(Stored data entries)
■ ■ ■ ■

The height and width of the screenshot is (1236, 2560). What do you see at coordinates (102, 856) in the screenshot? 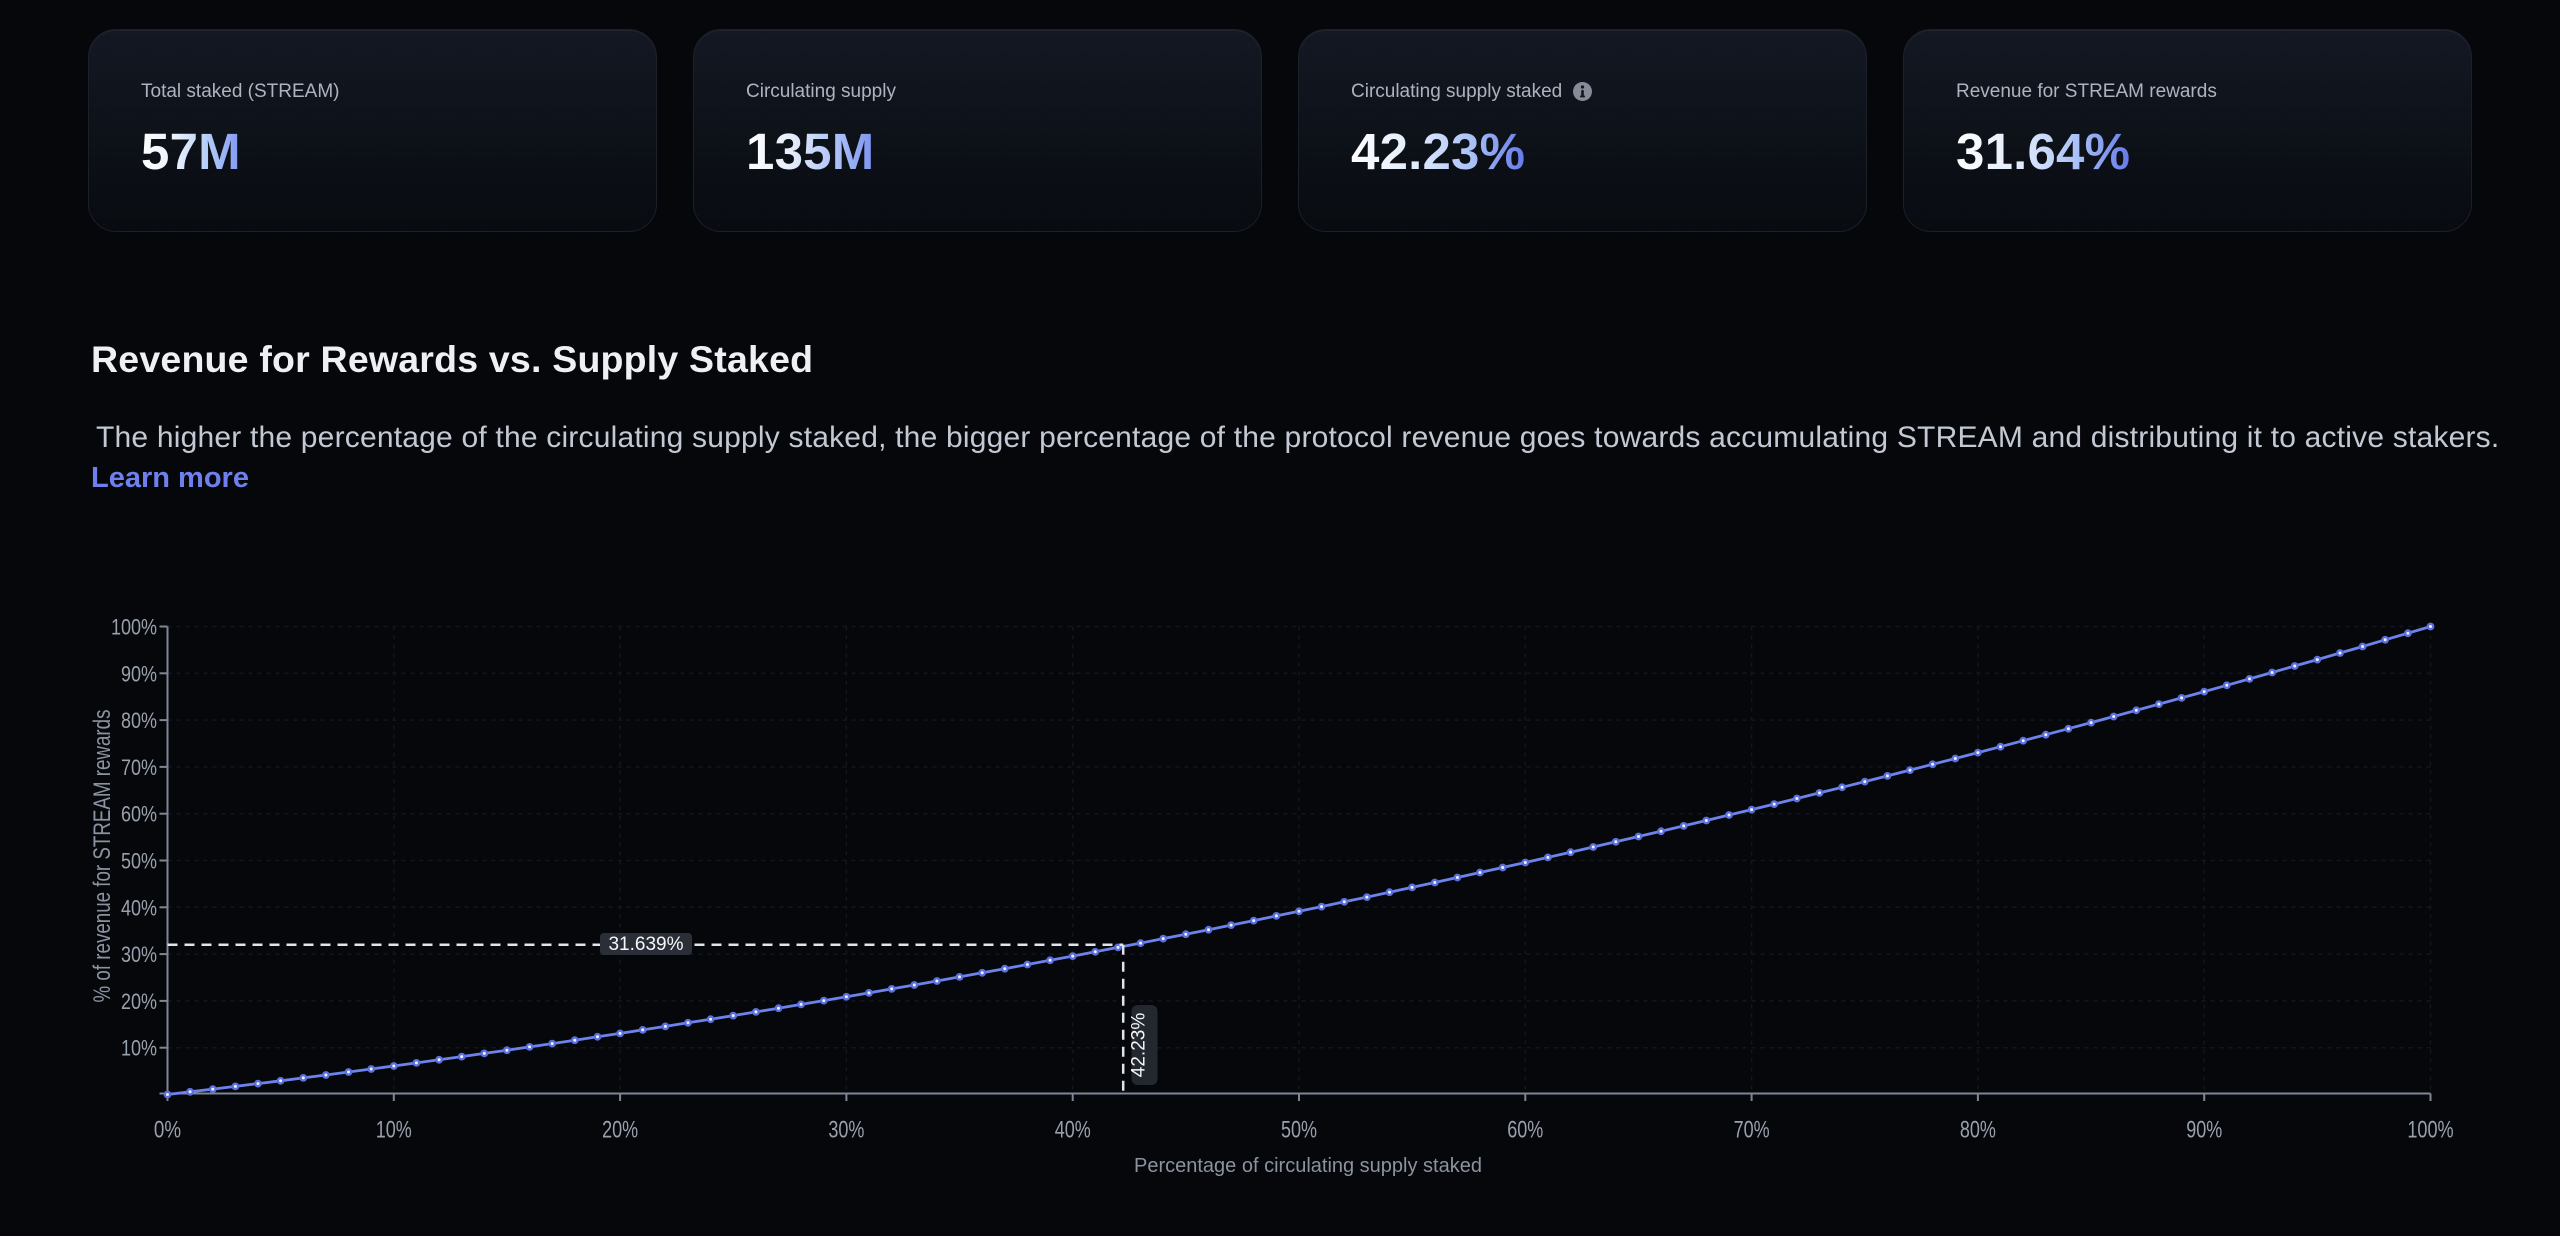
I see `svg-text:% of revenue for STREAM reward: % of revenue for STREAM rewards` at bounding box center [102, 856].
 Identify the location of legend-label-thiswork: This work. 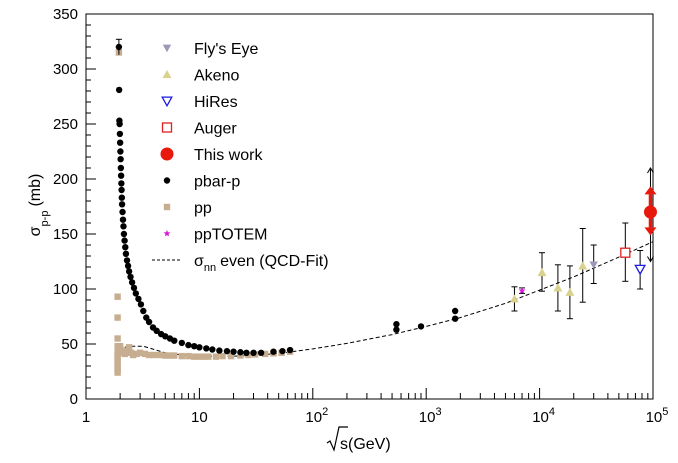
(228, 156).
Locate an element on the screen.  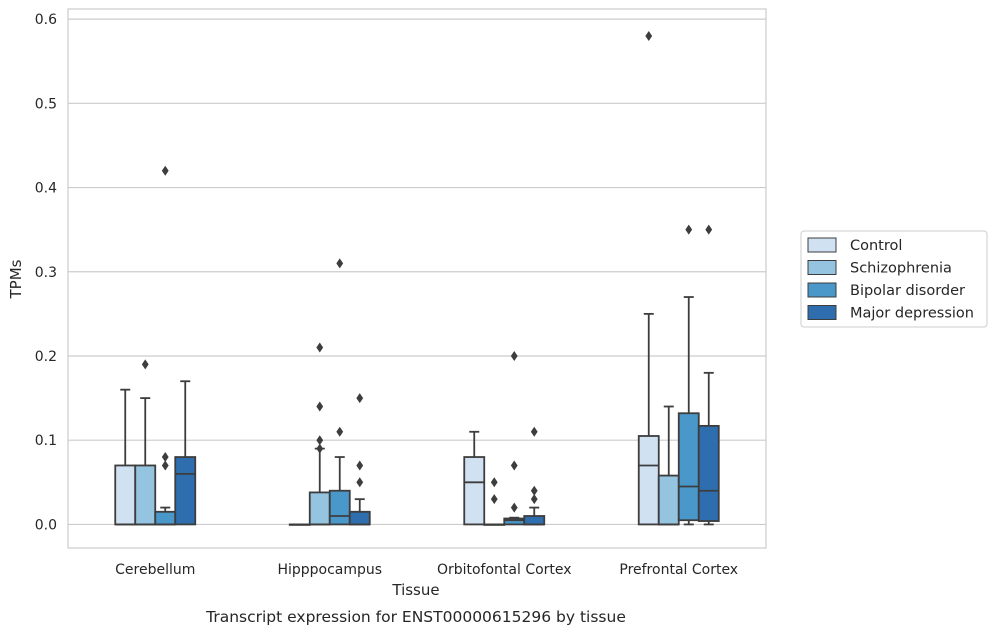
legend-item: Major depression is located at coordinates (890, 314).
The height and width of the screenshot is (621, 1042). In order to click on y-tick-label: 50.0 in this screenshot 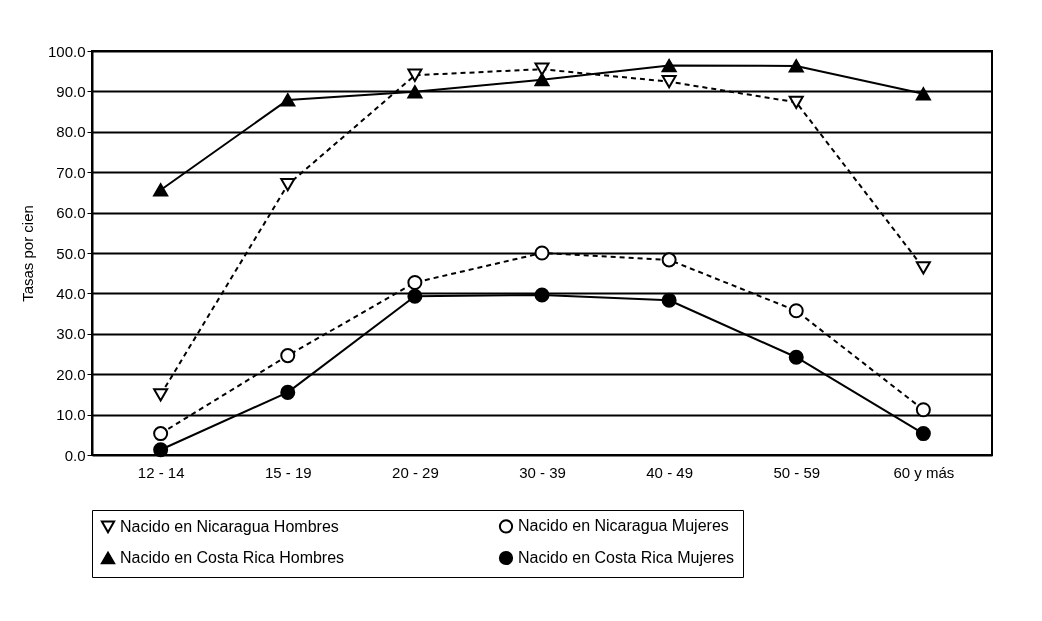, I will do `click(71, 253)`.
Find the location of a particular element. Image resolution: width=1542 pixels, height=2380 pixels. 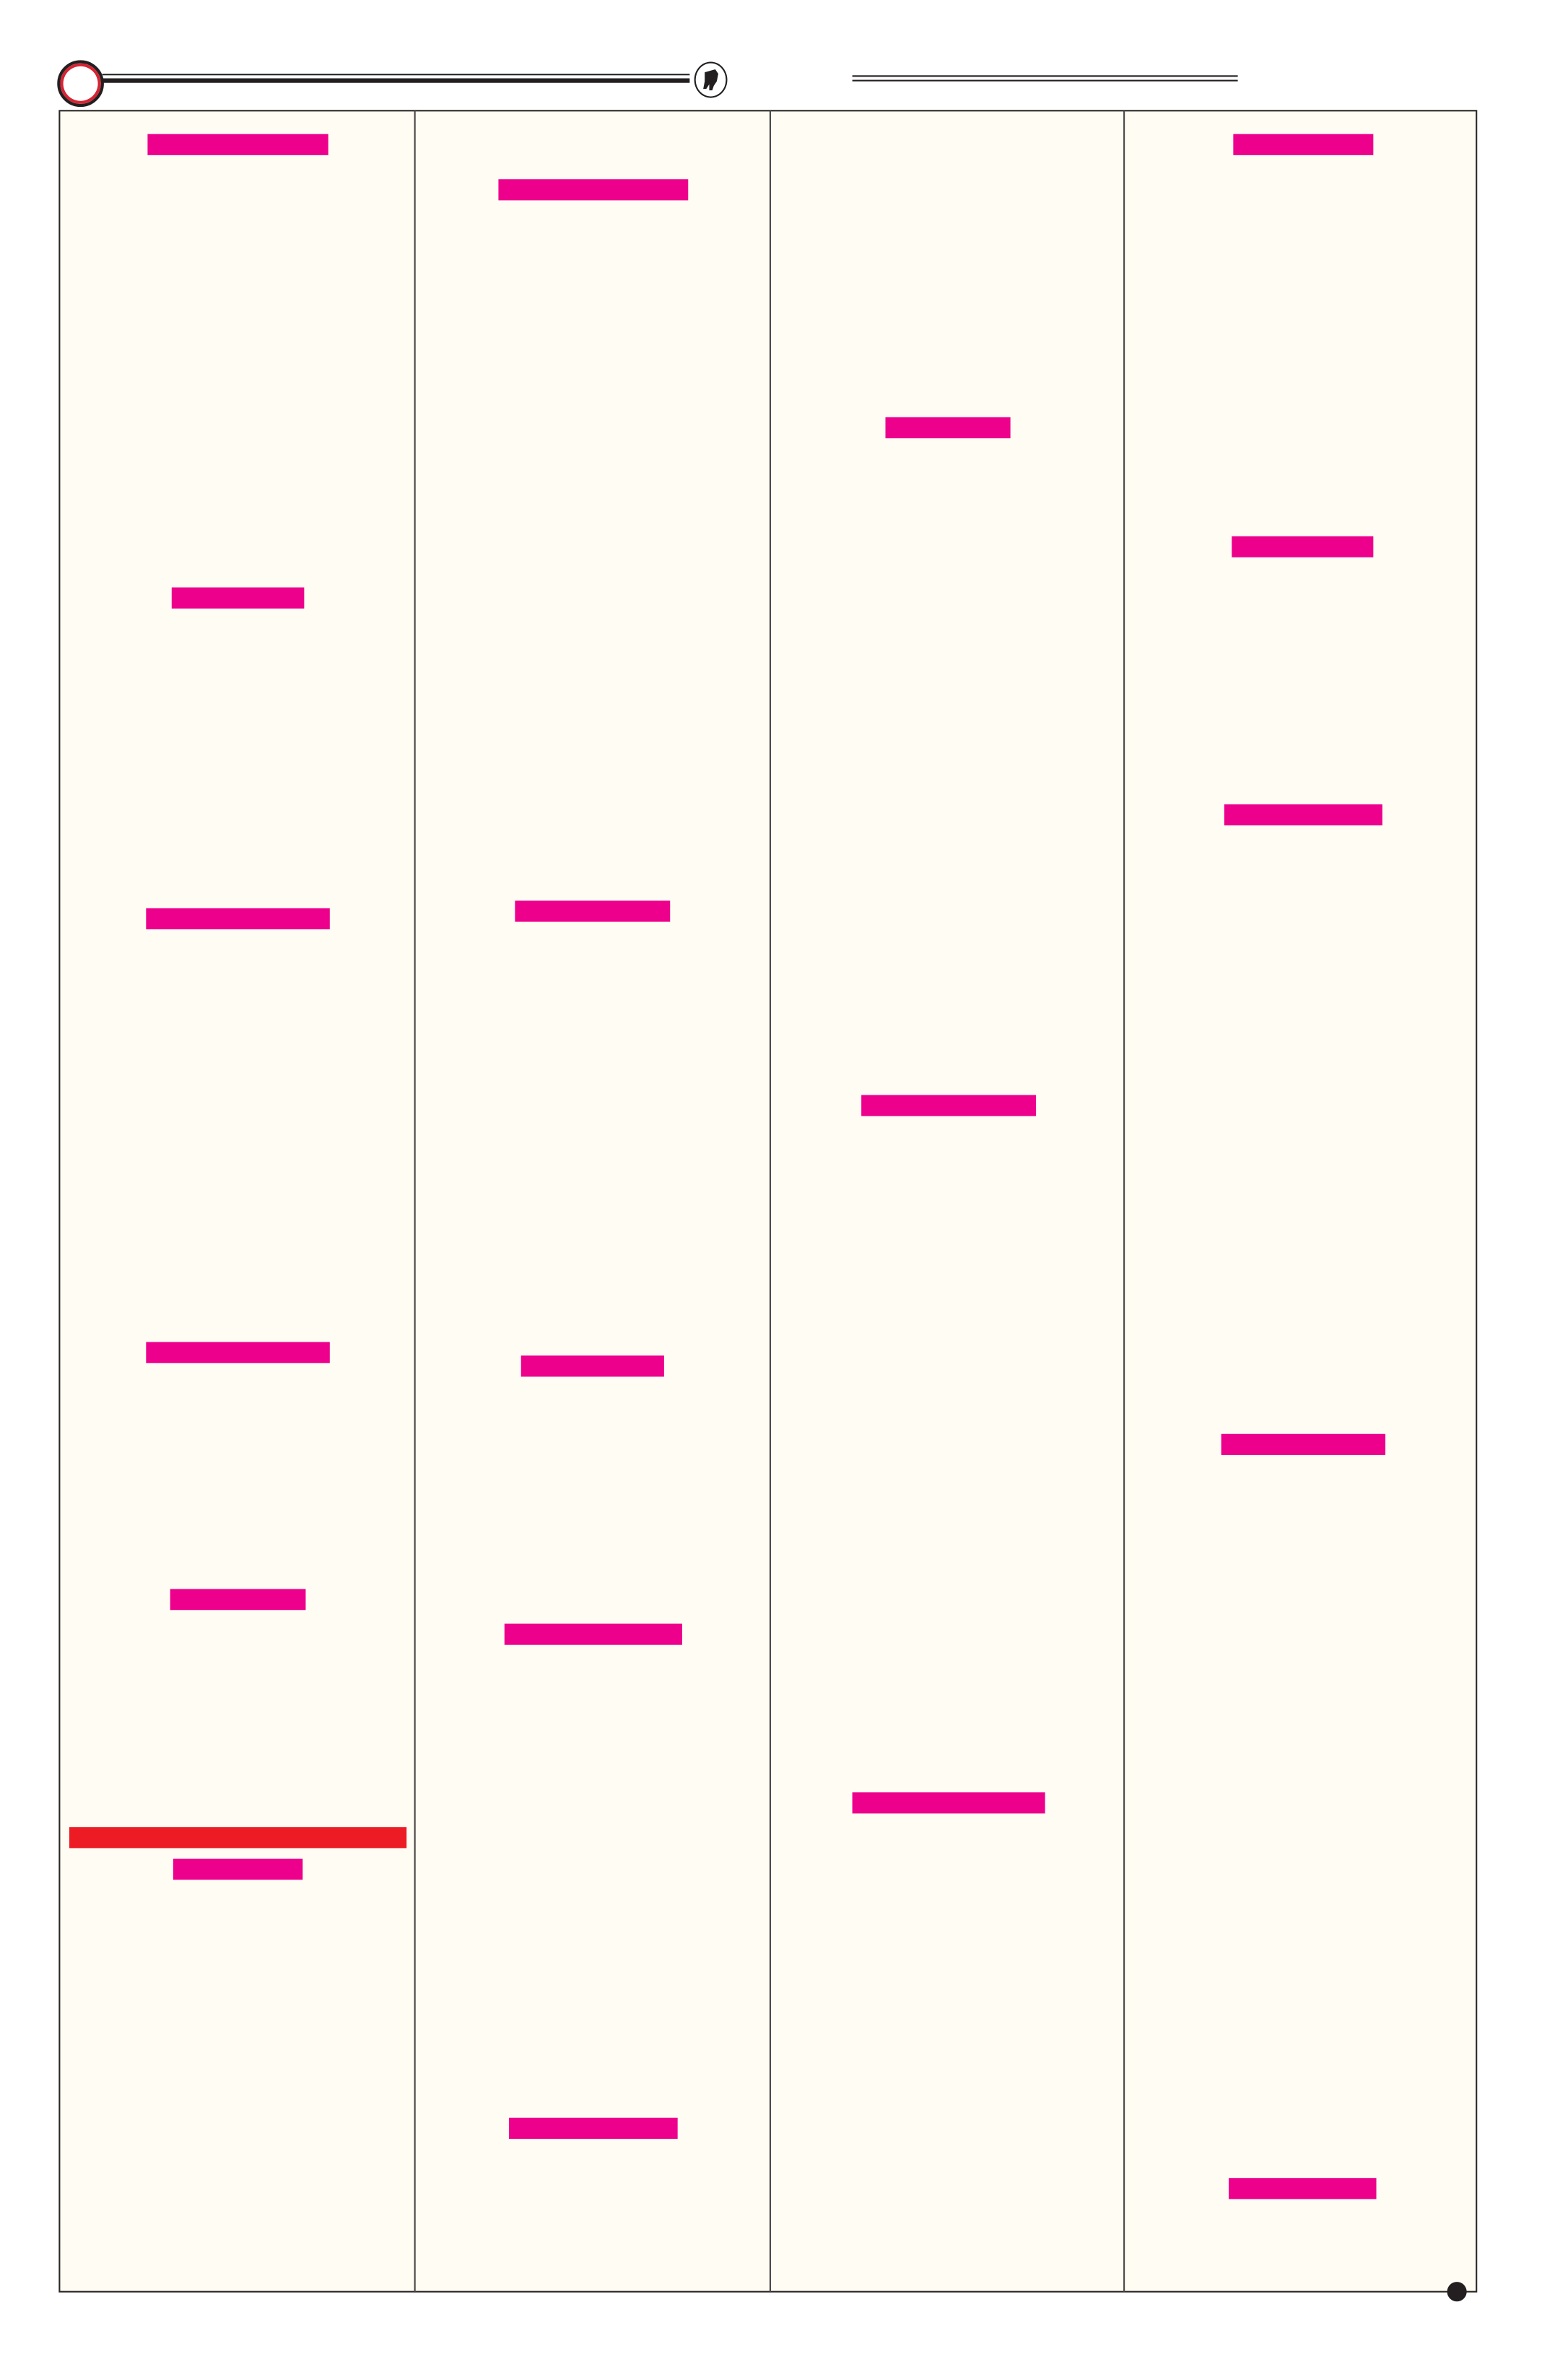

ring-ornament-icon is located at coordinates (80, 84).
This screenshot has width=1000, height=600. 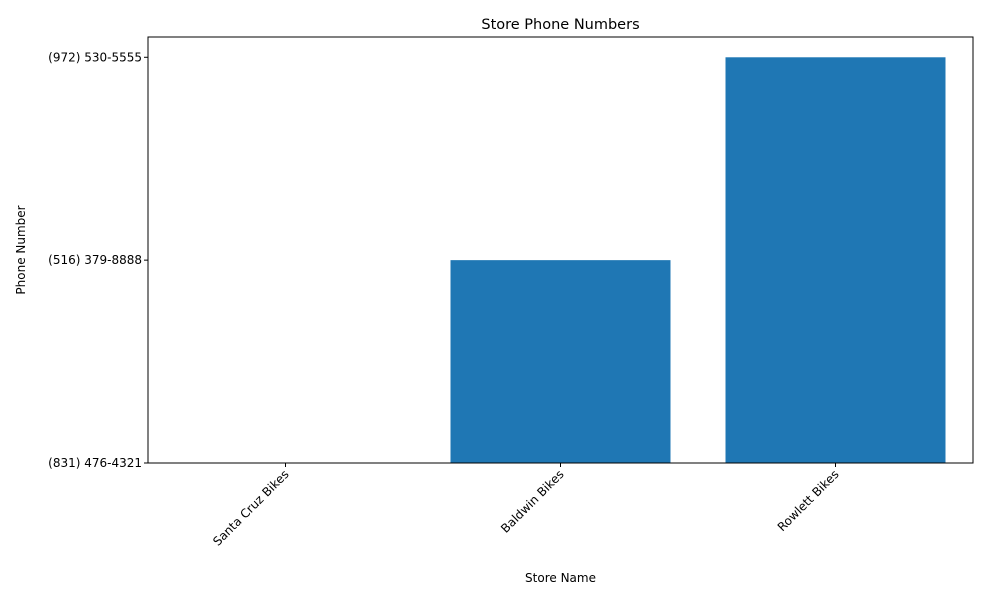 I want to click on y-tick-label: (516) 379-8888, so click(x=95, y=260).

■ ■ ■ ■

◆ What needs to be done ◆
Copy the stretch of items that opens with the line containing "Identify the location" and closes with the line containing "legend-item: Major depression", replacing "screen" with "display" and changing nothing else. Leave the pictures out.

◆ Written answer ◆
 Identify the location of legend-label-thiswork: This work. 
(228, 156).
Locate an element on the display.  
legend-item: Major depression is located at coordinates (890, 314).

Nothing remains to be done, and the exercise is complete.